Reproduce the records below exactly, leaving out any pictures.
........
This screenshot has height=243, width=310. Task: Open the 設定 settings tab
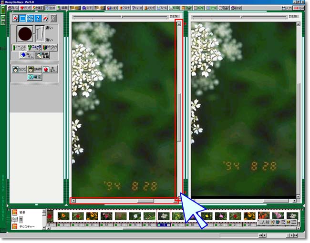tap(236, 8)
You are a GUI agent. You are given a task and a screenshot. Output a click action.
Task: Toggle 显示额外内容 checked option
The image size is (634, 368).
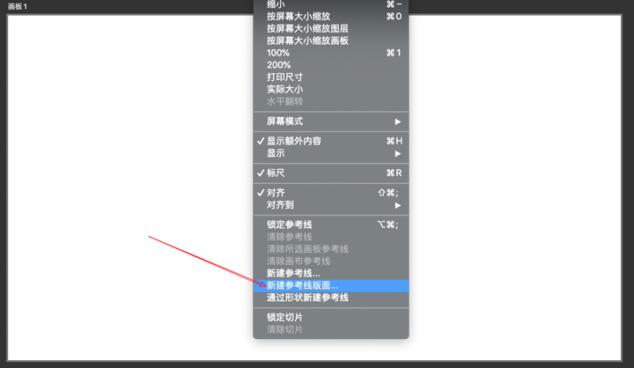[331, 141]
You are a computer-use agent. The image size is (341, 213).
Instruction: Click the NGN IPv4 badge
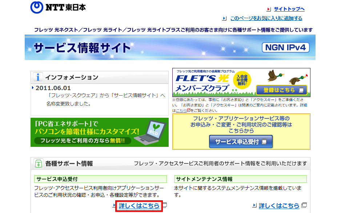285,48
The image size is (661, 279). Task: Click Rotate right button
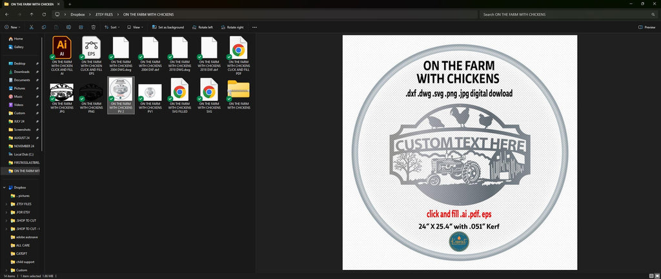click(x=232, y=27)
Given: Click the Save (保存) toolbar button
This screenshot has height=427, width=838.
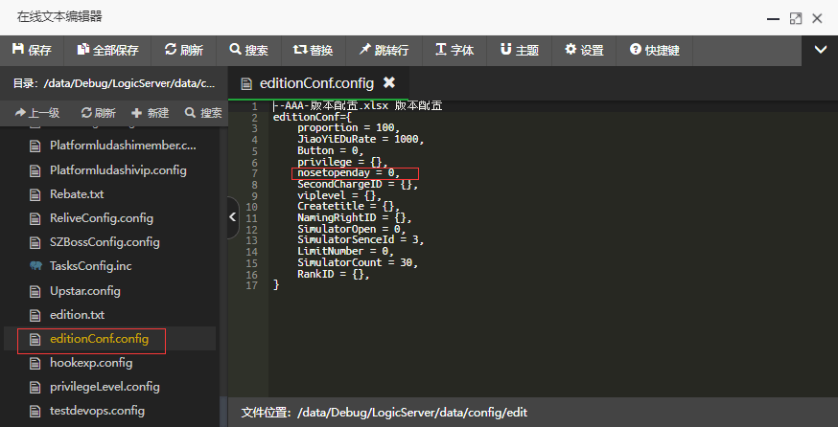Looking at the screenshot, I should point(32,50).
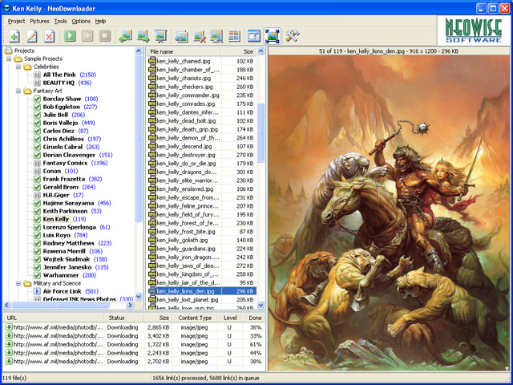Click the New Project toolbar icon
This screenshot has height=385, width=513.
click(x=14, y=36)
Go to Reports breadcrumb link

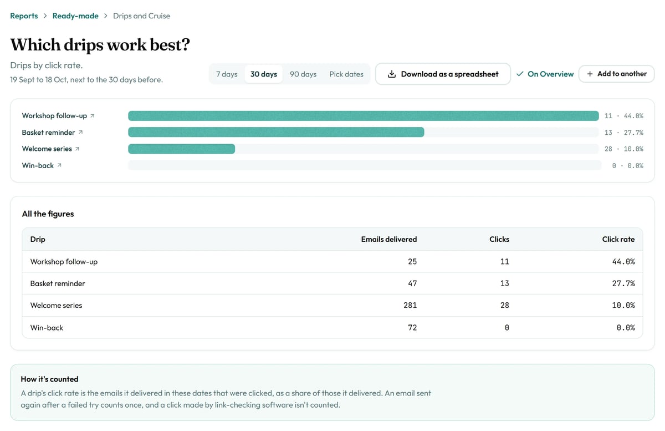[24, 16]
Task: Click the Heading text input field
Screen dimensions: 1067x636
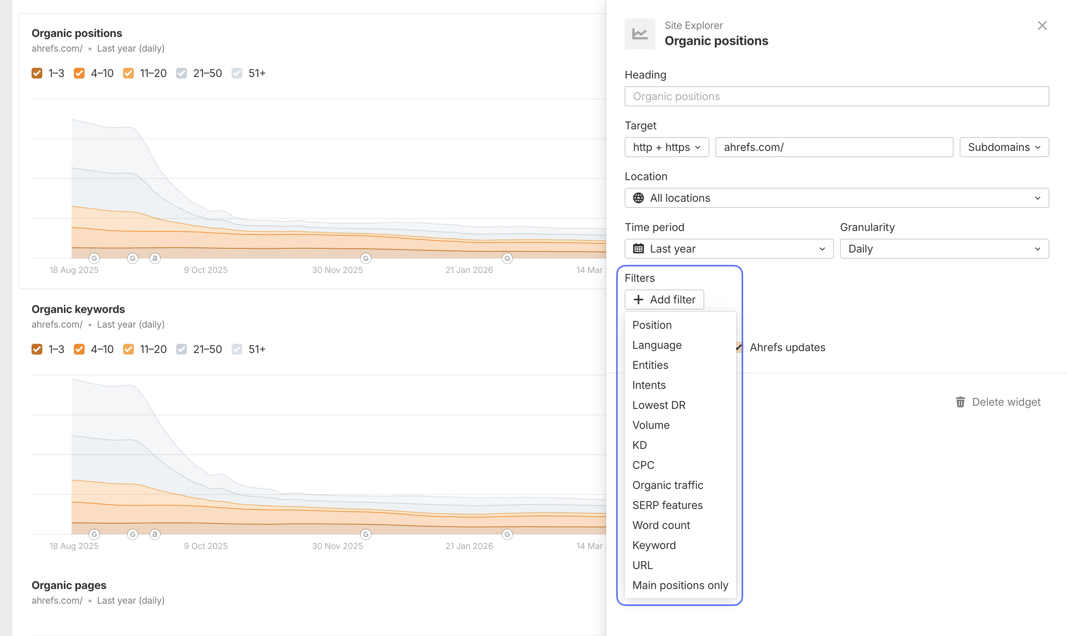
........
▶ _ANSWER TO THE EXERCISE_:
This screenshot has height=243, width=310. Task: Open the 設定 settings tab
tap(236, 8)
You are a GUI agent. You are given a task and a screenshot. Output a click action.
Task: Toggle 显示额外内容 checked option
The image size is (634, 368).
[331, 141]
You are a computer-use agent. The image size is (341, 213).
Instruction: Click the NGN IPv4 badge
285,48
The image size is (661, 279). Task: Click Rotate right button
click(x=232, y=27)
Given: Click the Save (保存) toolbar button
This screenshot has height=427, width=838.
Looking at the screenshot, I should point(32,50).
Click the New Project toolbar icon
This screenshot has height=385, width=513.
click(x=14, y=36)
Go to Reports breadcrumb link

[24, 16]
Task: Click the Heading text input field
Screen dimensions: 1067x636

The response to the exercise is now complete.